Visitors to Cambridge Junction Historic State Park also can enjoy walking trails and a picnic area.
With the Michigan History Museum system and the state parks system now housed within the Michigan Department of Natural Resources, the collaboration in operating the Walker Tavern and Cambridge Junction site has been a fruitful one.
“We have really enjoyed the opportunity to partner with the Michigan History Center at Cambridge Junction Historic State Park,” said Jim O’Brien, park supervisor at Hayes State Park in Onsted, about 6 miles from Cambridge Junction. “The collaborative efforts between both agencies have allowed us to make stronger connections with stakeholder groups.”
These groups include the Friends of Walker Tavern, Friends of Irish Hills, the area chamber of commerce and a new visitor base that has come to enjoy the site due to the farmers market, outdoor concerts and Walker Wheels vintage base ball games, as well as those interested in regional and statewide history.
O’Brien said that the partnership also has allowed DNR Parks and Recreation Division staff members to gain a stronger understanding of Cambridge Junction’s historical significance, allowing them to relay that story through Explorer Guide programming down the road at Hayes State Park.
Hayes staffers have been able to provide nature-related programs at Cambridge Junction and, in return, Perkins has provided history-related programs at Hayes.
“We are enjoying a great relationship with the folks at Hayes State Park.
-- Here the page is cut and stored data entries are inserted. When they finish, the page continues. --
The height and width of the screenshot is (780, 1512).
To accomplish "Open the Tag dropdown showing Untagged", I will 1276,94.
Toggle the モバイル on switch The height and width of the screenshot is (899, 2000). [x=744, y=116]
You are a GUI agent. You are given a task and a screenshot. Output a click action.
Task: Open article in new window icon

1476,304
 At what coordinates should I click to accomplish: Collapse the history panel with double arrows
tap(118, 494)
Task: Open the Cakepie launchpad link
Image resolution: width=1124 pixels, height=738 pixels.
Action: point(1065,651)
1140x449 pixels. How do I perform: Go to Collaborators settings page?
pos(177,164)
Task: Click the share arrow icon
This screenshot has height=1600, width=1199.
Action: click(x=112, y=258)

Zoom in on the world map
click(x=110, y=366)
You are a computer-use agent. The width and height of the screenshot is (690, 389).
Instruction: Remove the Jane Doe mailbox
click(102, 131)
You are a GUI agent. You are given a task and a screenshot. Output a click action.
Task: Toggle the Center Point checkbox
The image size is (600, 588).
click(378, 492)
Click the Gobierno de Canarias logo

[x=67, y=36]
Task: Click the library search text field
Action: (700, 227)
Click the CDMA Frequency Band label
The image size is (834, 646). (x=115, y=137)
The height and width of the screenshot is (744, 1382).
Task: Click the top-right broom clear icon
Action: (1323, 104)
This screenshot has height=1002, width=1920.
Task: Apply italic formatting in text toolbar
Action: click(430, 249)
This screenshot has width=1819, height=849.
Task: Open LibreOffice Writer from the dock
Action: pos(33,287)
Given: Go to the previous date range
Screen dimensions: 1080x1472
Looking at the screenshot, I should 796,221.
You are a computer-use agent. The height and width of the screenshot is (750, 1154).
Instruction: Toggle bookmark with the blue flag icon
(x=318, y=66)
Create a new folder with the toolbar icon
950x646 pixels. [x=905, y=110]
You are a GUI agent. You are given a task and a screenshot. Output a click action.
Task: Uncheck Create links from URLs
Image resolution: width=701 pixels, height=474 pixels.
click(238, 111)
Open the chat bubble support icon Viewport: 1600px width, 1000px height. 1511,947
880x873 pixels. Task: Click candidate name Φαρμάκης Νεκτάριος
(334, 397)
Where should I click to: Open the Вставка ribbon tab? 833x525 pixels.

I can’t say enough about Jim O’Brien and his crew,” Perkins said. “They mow the lawn, pick up trash, (they) have really made Cambridge Junction their own.”
Another significant benefit of the partnership between the Michigan History Center and the DNR Parks and Recreation Division stems from the inclusion of Cambridge Junction in the Recreation Passport program.
Funds from the sale of the Recreation Passport, which for $11 grants annual access to 103 Michigan state parks and recreation areas, as well as a host of other sites, have enabled facility improvements at Walker Tavern.
The most recent improvements at Walker Tavern’s Hewitt House Visitor Center include a new roof, new foundations, new electrical system, new bathrooms for the public, restored flooring, old ceiling and wall removal, fresh paint and new exhibits.
Work on the historic tavern will begin this fall. Windows will be installed and doors replaced. The building then will get a new coat of paint.
The Hewitt House restoration earned Walker Tavern Historic Site a Spruce Award, given by the Brooklyn-Irish Hills Chamber of Commerce to local establishments for improvements to their properties.
In addition to the facility improvements, Walker Tavern has been able to significantly upgrade its program offerings over the past several years, thanks in large part to the support of the Friends of Walker Tavern.
Founded in 2007, the Friends of Walker Tavern is a nonprofit organization made up of local volunteers that helps fund the care of the historic buildings and exhibits and lends support to the site’s educational programs and events like the “Picnic on the Lawn” concert series, Walker Wheels vintage base ball games – played by 1860s rules – and the popular weekly farmers market, which is the largest of its kind in southeast Michigan.
“The locals love it – the farmers market has been the thing to do in the area lately,” Perkins said. “We also get a lot of Ohio visitors.”
Perkins said the combination of improvements at Walker Tavern and other local businesses – like the bed and breakfast across the street in the renovated brick building that once housed Sylvester Walker’s tavern – is helping bring new life to the area.
“Our corner is active again,” she said. “We’re helping to bring a different kind of green back to the Irish Hills.”
Admission to the Walker Tavern Historic Site, which is open from May through October, is free. A Recreation Passport is required for vehicle entry into Cambridge Junction Historic State Park.